Volume 91, Issue 48

Friday, November 21, 1997

party poop


Silent summit

On Wednesday, the organizer of an education summit in Toronto apologized for not inviting student groups to participate.

Thanks. So when are we all getting together for the next summit?

The conference, "Ensuring Excellence: A Summit on the Future of Ontario Universities," featured some of Canada's top brass from major banks, corporations, the provincial government and universities.

But somehow, while making up the guest list of over 100 participants, organizers let student groups slip through the invites of presenters.

In reaction, a group of students from a national student lobby group, the Canadian Federation of Students, raised a fuss, caused an inconvenience for the attendants who had to switch rooms and ultimately, nine students were arrested for trespassing.

Although a protest may not have been the most effective way for students to get their message of anti-privatization across, they were at least heard –briefly. The whole commotion could have been avoided, had organizers thought to include students in the first place.

The question is: how could students not be included in the first place? How could a conference about the future of Ontario universities not include the people attending those universities?

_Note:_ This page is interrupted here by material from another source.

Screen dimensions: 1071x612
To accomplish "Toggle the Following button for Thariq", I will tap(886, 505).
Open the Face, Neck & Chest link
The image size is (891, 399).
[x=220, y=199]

Western's VP- student issues for the University Students' Council, Sam Castiglione, who attended the meeting, was invited to speak after the lunch break when someone he had been talking to suggested it might be a good idea to hear from a student. While it is great he was able to get a word in edgewise, the gesture was an afterthought.

But should students be surprised they were not on the speakers' list? Looking at events on Western's campus over the past few years would indicate that students are often segregated from decision-making processes, whether it was when administration decided to limit upper-year students from residence or when voting down a motion to give students a greater voice on the university's highest governing body.

There are provincial student lobby groups which spend vast amounts of time forming policies about student issues and put great effort into coming up with affective solutions to problems existing within the education system – problems that people may not even realize exist if they are not sitting in a classroom or borrowing money for tuition.

If there is to be any real discussion on the future of education in this, or any other province, students must be consulted and they must be allowed time to speak. That is all the protesters at the summit wanted. A voice.